■ **Required work**:
Begin at the top of the records and copy each line exactly. The line containing "[YouTube kanalımızı ziyaret edin] (73, 2458)" is the last one to include.
** Opening Data under study block **
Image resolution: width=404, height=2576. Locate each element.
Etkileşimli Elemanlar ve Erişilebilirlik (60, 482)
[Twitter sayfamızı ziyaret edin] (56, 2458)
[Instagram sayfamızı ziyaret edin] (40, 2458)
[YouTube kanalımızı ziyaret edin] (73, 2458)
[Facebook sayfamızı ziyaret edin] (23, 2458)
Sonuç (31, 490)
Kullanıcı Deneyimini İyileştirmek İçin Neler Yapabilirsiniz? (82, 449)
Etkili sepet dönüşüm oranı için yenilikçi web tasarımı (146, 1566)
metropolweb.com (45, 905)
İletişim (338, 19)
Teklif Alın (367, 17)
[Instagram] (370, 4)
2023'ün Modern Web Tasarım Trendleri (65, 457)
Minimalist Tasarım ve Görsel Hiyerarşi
** Closing Data under study block **
■ **Solution to this task**:
Image resolution: width=404, height=2576. Locate each element.
Etkileşimli Elemanlar ve Erişilebilirlik (60, 482)
[Twitter sayfamızı ziyaret edin] (56, 2458)
[Instagram sayfamızı ziyaret edin] (40, 2458)
[YouTube kanalımızı ziyaret edin] (73, 2458)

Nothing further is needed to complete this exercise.